» WHAT TO PRODUCE:
Line by line, transcribe all of the entries exactly.

» DATASET RECORDS:
################

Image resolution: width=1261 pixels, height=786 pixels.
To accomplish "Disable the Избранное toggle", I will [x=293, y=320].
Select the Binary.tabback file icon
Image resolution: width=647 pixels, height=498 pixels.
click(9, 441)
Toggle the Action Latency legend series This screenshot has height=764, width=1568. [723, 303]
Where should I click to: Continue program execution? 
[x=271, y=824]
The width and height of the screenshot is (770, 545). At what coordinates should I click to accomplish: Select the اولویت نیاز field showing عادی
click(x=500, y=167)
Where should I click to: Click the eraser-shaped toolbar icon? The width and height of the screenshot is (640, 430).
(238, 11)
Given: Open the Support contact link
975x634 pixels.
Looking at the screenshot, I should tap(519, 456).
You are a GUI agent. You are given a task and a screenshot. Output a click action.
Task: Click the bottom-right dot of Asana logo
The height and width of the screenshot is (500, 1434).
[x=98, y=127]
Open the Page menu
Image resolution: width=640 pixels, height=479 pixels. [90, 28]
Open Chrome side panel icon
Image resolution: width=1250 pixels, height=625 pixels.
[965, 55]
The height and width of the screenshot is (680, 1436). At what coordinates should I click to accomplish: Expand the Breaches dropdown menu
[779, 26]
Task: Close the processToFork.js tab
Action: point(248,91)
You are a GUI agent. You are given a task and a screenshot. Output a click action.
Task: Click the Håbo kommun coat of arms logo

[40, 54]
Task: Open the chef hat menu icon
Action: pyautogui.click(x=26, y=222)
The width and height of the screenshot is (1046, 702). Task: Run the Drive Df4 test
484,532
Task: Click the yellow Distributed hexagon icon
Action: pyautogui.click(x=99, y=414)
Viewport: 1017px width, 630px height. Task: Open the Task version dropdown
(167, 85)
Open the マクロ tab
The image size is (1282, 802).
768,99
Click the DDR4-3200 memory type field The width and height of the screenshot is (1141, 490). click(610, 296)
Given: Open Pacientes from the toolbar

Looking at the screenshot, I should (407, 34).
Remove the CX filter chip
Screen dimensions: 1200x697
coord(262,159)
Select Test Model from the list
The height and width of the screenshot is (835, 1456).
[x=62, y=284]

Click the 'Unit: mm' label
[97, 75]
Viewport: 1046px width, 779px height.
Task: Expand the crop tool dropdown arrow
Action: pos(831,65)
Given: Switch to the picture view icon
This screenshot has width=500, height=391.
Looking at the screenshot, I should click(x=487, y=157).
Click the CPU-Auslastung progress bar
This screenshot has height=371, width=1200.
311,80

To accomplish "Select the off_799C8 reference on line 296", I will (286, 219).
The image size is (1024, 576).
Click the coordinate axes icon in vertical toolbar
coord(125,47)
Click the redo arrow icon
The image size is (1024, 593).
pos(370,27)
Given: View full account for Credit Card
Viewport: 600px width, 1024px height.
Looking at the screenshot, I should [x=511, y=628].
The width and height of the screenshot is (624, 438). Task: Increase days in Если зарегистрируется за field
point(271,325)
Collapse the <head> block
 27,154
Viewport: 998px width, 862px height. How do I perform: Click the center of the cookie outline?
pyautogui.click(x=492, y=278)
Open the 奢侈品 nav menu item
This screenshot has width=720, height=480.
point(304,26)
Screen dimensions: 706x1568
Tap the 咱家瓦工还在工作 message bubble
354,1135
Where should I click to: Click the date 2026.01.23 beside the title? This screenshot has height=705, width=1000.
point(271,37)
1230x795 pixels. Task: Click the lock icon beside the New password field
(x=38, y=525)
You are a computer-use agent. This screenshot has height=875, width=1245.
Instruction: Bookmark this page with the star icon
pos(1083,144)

################

» ANSWER SECTION:
Image resolution: width=1261 pixels, height=786 pixels.
To accomplish "Disable the Избранное toggle", I will [x=293, y=320].
Select the Binary.tabback file icon
Image resolution: width=647 pixels, height=498 pixels.
click(9, 441)
Toggle the Action Latency legend series This screenshot has height=764, width=1568. [723, 303]
Where should I click to: Continue program execution? 
[x=271, y=824]
The width and height of the screenshot is (770, 545). At what coordinates should I click to accomplish: Select the اولویت نیاز field showing عادی
click(x=500, y=167)
Where should I click to: Click the eraser-shaped toolbar icon? The width and height of the screenshot is (640, 430).
(238, 11)
Given: Open the Support contact link
975x634 pixels.
Looking at the screenshot, I should tap(519, 456).
You are a GUI agent. You are given a task and a screenshot. Output a click action.
Task: Click the bottom-right dot of Asana logo
The height and width of the screenshot is (500, 1434).
[x=98, y=127]
Open the Page menu
Image resolution: width=640 pixels, height=479 pixels. [90, 28]
Open Chrome side panel icon
Image resolution: width=1250 pixels, height=625 pixels.
[965, 55]
The height and width of the screenshot is (680, 1436). At what coordinates should I click to accomplish: Expand the Breaches dropdown menu
[779, 26]
Task: Close the processToFork.js tab
Action: point(248,91)
You are a GUI agent. You are given a task and a screenshot. Output a click action.
Task: Click the Håbo kommun coat of arms logo

[40, 54]
Task: Open the chef hat menu icon
Action: pyautogui.click(x=26, y=222)
The width and height of the screenshot is (1046, 702). Task: Run the Drive Df4 test
484,532
Task: Click the yellow Distributed hexagon icon
Action: pyautogui.click(x=99, y=414)
Viewport: 1017px width, 630px height. Task: Open the Task version dropdown
(167, 85)
Open the マクロ tab
The image size is (1282, 802).
768,99
Click the DDR4-3200 memory type field The width and height of the screenshot is (1141, 490). click(610, 296)
Given: Open Pacientes from the toolbar

Looking at the screenshot, I should (407, 34).
Remove the CX filter chip
Screen dimensions: 1200x697
coord(262,159)
Select Test Model from the list
The height and width of the screenshot is (835, 1456).
[x=62, y=284]

Click the 'Unit: mm' label
[97, 75]
Viewport: 1046px width, 779px height.
Task: Expand the crop tool dropdown arrow
Action: pos(831,65)
Given: Switch to the picture view icon
This screenshot has width=500, height=391.
Looking at the screenshot, I should click(x=487, y=157).
Click the CPU-Auslastung progress bar
This screenshot has height=371, width=1200.
311,80

To accomplish "Select the off_799C8 reference on line 296", I will (286, 219).
The image size is (1024, 576).
Click the coordinate axes icon in vertical toolbar
coord(125,47)
Click the redo arrow icon
The image size is (1024, 593).
pos(370,27)
Given: View full account for Credit Card
Viewport: 600px width, 1024px height.
Looking at the screenshot, I should [x=511, y=628].
The width and height of the screenshot is (624, 438). Task: Increase days in Если зарегистрируется за field
point(271,325)
Collapse the <head> block
 27,154
Viewport: 998px width, 862px height. How do I perform: Click the center of the cookie outline?
pyautogui.click(x=492, y=278)
Open the 奢侈品 nav menu item
This screenshot has width=720, height=480.
point(304,26)
Screen dimensions: 706x1568
Tap the 咱家瓦工还在工作 message bubble
354,1135
Where should I click to: Click the date 2026.01.23 beside the title? This screenshot has height=705, width=1000.
point(271,37)
1230x795 pixels. Task: Click the lock icon beside the New password field
(x=38, y=525)
You are a computer-use agent. This screenshot has height=875, width=1245.
Instruction: Bookmark this page with the star icon
pos(1083,144)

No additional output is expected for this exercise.